Thank you Dan! Benwing2 (talk) 19:50, 21 August 2016 (UTC)Reply
BTW where is the full list of links? Benwing2 (talk) 19:56, 21 August 2016 (UTC)Reply
Also, one thing I noticed is that the templates you created don't have the language code in them, whereas e.g. the various Russian reference templates all begin with R:ru:.... Perhaps this should be made consistent one way or the other. Benwing2 (talk) 19:57, 21 August 2016 (UTC)Reply
From what I have seen, the original practice was to create reference templates without language code, e.g. {{R:LSJ}} was created as {{LSJ}} and {{R:L&S}} seems to have been created as it is today. I like that practice. Some people started to use language code, hence the lack of unity. A related discussion is in BP: Wiktionary:Beer_parlour/2016/March#R:Derksen 2008 vs. R:sla:Derksen 2008. I oppose the use of language codes as avoidable elements of design that bring almost no added value. In the BP discussion, Martin G. pointed out that the benefit of completion could be achieve with the use of redirects, without the need of entering the prefixes into the wikicode. --Dan Polansky (talk) 06:43, 22 August 2016 (UTC)Reply
Apart from the templates mentioned above, templates created by me much earlier include {{R:PSJC}}, {{R:SSJC}}, {{R:SDK}}, {{R:PWN}}, and {{R:TDK}}. Templates created by someone else that did the job for the project include {{R:LSJ}}, {{R:IEC2}}, {{R:Den Danske Ordbog}}, {{R:TLFi}}, {{R:Duden}}, {{R:ga:Ó Dónaill}}, {{R:L&S}}, {{R:The Nynorsk Dictionary}}, {{R:The Bokmål Dictionary}}, {{R:DEX}}, {{R:sh:HJP}}, {{R:sl:Fran}}, {{R:DRAE 2001}}, {{R:SAOB online}}, and {{R:uk:SUM-11}}. --Dan Polansky (talk) 06:43, 22 August 2016 (UTC)Reply
Basque added: {{R:EH}}, {{R:EDB}}, {{R:Zehazki}}. --Dan Polansky (talk) 19:09, 12 November 2016 (UTC)Reply

Admin

Hi, Dan. Would you like to be nominated to become an administrator? --Daniel Carrero (talk) 10:14, 21 August 2016 (UTC)Reply

Thank you. While I have rejected similar offers in the past, now I am inclined to accept, although I find it unlikely to make it. Let me please think it over. --Dan Polansky (talk) 10:19, 21 August 2016 (UTC)Reply
OK. Please let me know, once you accept or reject the nomination.
I believe I should wait for your decision before creating the admin vote. If you accept the nomination, I'll gladly create the vote. --Daniel Carrero (talk) 10:33, 21 August 2016 (UTC)Reply
@Daniel Carrero: I accept; let's give it a try. Thank you. --Dan Polansky (talk) 09:11, 26 August 2016 (UTC)Reply
Done Done. See Wiktionary:Votes/sy-2016-08/User:Dan Polansky for admin. --Daniel Carrero (talk) 12:51, 26 August 2016 (UTC)Reply

──────────────────────────────────────────────────────────────────────────────────────────────────── @Dan: What made you decide finally to accept the nomination? — I.S.M.E.T.A. 17:54, 1 September 2016 (UTC)Reply

@ I.S.M.E.T.A.: For some time, I thought it would be useful for me to have admin rights to help further RFV and RFD processes, i.e. delete failed pages. Also, I could edit templates like {{cs-noun}} or {{ws}}. I am not sure how much I would use the blocking tools; I am somewhat scared of them. As many people know, I am fond of using talk pages as means of behavior regulation. --Dan Polansky (talk) 20:59, 2 September 2016 (UTC)Reply
OK, thanks. — I.S.M.E.T.A. 16:47, 8 September 2016 (UTC)Reply

Romanization vote

@Benwing2: Let me take this off Beer parlour.

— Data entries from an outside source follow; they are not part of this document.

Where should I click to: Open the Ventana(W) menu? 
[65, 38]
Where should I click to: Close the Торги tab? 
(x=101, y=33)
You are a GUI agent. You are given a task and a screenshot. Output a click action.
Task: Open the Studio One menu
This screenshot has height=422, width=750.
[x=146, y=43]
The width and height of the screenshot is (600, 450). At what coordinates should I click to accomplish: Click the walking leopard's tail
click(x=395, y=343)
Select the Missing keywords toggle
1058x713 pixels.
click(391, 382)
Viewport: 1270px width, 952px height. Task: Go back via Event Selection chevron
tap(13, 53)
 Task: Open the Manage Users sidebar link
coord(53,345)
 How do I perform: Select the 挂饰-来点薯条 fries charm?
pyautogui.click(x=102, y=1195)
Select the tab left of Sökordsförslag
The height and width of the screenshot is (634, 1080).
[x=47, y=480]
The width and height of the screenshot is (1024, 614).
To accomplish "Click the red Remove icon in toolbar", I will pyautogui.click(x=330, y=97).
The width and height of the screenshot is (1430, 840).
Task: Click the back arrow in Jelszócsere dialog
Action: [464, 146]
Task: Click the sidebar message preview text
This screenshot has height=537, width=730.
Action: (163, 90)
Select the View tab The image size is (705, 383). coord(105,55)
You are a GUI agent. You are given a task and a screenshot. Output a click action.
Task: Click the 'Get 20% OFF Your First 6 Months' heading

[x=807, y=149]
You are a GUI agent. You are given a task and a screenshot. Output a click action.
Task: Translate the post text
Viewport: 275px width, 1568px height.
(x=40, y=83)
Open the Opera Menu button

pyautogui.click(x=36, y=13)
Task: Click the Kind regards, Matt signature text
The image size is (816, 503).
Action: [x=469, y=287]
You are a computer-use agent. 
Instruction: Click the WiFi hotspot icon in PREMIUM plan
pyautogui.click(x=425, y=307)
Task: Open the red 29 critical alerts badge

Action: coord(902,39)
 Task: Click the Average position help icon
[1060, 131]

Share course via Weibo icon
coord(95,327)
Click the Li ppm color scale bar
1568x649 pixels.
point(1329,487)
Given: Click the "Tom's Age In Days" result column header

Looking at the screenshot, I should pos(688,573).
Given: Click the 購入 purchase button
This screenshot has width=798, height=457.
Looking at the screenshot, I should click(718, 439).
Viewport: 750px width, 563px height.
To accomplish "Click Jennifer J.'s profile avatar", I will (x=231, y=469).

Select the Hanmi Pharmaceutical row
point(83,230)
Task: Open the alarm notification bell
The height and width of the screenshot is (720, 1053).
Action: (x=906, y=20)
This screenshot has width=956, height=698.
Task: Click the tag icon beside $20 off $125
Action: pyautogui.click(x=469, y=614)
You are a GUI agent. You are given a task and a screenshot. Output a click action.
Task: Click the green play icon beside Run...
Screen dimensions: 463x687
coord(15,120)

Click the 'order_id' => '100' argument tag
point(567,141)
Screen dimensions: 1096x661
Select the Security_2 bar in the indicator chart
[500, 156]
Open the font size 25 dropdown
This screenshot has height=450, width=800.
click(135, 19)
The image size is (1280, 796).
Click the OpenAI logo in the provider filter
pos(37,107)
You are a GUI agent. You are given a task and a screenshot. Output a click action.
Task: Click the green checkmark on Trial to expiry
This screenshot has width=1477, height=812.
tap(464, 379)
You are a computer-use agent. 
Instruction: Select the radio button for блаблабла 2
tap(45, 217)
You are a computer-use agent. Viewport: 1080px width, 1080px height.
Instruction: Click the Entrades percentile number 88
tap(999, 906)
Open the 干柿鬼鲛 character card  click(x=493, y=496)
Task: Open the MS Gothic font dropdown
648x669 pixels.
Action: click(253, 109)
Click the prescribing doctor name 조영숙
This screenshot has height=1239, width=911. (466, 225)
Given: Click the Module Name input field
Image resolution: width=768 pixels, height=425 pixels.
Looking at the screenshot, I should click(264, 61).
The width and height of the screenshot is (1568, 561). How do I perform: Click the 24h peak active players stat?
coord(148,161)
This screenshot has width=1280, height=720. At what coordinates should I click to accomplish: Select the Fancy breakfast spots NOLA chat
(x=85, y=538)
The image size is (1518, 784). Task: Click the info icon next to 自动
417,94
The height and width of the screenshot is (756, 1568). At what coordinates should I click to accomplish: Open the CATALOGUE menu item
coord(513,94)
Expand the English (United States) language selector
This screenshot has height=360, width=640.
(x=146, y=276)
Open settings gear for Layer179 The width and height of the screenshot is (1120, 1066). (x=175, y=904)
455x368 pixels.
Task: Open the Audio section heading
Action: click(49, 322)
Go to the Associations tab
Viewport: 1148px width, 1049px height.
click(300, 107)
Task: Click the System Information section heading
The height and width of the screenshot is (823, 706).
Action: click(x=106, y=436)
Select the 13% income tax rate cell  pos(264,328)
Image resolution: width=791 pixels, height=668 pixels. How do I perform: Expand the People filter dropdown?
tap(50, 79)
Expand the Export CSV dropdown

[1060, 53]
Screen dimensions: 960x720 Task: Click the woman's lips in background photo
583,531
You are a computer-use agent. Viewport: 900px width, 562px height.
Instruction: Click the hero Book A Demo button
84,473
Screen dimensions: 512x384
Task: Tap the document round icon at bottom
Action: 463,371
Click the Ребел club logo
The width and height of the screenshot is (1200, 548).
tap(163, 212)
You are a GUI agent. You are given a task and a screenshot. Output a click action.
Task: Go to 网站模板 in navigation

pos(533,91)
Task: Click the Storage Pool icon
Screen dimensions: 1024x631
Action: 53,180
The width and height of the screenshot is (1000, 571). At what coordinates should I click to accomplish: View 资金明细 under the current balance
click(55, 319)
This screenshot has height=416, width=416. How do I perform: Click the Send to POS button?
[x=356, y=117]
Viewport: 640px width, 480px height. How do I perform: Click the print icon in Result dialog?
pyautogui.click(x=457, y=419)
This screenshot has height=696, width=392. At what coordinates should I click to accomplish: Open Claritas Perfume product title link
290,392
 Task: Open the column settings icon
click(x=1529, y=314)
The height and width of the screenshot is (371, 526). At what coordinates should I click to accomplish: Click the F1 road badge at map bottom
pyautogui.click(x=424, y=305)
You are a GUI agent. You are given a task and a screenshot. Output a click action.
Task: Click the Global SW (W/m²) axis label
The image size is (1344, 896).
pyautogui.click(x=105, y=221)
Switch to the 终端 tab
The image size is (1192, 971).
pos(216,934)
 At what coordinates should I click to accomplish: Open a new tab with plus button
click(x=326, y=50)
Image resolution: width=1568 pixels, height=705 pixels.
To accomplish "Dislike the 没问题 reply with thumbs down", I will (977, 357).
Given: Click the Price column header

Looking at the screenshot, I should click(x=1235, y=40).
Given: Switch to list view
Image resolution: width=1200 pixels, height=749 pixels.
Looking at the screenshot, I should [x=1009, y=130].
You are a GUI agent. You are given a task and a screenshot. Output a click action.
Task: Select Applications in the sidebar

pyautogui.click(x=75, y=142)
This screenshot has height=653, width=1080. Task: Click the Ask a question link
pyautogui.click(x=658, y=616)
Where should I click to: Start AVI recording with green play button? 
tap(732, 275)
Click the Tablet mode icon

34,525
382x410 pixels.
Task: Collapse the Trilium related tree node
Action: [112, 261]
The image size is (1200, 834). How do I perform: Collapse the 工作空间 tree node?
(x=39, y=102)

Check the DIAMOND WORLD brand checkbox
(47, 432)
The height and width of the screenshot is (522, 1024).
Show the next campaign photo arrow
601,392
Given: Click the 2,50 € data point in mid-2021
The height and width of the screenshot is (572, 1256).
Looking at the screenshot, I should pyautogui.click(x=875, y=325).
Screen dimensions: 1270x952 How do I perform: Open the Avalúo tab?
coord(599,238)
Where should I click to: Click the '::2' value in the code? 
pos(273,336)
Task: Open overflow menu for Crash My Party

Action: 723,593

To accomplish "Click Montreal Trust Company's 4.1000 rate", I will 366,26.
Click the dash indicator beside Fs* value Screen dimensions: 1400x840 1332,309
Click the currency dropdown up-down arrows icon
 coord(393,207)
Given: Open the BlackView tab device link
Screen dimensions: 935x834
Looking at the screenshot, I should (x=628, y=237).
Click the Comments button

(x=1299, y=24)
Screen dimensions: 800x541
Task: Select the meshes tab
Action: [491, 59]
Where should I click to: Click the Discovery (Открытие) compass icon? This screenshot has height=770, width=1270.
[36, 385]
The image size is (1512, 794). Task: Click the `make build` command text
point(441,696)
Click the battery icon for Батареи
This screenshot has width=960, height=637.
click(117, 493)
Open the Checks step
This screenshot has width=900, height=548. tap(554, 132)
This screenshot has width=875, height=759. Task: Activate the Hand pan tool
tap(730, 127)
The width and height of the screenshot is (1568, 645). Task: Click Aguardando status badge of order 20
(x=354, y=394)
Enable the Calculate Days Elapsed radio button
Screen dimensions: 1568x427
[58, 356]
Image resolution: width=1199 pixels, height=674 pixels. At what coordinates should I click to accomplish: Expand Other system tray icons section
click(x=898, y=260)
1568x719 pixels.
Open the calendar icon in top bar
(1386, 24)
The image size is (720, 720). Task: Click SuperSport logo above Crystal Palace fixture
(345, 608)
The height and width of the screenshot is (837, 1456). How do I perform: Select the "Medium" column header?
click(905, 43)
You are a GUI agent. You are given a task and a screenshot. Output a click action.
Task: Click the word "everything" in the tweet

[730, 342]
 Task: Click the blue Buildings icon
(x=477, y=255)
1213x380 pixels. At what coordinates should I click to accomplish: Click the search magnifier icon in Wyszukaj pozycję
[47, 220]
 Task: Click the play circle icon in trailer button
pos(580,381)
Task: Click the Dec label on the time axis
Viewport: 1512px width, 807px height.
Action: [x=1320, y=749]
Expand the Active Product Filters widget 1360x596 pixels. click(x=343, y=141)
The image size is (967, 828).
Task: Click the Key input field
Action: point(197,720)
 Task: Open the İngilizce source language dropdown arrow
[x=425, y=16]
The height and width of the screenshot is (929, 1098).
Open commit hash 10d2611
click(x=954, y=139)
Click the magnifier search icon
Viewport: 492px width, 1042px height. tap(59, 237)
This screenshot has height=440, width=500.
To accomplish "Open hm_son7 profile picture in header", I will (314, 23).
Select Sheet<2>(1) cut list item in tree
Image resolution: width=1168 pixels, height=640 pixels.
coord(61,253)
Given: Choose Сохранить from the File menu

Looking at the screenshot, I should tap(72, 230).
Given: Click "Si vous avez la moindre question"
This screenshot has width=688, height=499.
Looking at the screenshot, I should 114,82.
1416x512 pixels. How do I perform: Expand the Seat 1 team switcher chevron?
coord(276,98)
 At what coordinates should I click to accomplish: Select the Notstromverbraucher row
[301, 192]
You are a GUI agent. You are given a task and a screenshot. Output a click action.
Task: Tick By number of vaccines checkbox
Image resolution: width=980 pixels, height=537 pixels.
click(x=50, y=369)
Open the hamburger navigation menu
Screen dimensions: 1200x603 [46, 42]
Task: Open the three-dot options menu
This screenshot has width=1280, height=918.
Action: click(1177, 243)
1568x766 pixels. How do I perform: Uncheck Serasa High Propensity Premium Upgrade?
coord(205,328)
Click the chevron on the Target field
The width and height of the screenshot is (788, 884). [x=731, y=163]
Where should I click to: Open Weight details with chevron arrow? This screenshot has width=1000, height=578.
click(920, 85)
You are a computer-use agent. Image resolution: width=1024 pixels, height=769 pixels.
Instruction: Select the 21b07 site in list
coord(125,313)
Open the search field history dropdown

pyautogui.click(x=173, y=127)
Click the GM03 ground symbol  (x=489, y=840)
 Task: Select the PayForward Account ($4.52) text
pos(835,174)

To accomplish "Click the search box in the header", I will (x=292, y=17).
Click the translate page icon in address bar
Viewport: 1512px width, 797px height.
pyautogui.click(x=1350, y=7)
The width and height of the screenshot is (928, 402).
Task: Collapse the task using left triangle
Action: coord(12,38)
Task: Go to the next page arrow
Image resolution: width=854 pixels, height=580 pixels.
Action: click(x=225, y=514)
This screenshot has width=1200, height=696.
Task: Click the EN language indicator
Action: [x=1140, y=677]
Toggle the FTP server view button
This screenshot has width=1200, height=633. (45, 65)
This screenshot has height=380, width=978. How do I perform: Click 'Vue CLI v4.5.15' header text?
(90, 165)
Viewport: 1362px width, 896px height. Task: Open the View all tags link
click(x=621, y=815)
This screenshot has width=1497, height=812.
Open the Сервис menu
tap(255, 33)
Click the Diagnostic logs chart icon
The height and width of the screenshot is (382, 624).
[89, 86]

I am considering to create a vote as you proposed in Beer parlour. The choices you mentioned are as follows:

  • (1) Continue the current situation where Module:links enforces the constraint that a single romanization (which may be a two-part transcription/transliteration romanization, on a language-specific basis) is used for all types of links
  • (2) Modify Module:links to allow different romanizations for different types of links (e.g. etym links vs. translation links).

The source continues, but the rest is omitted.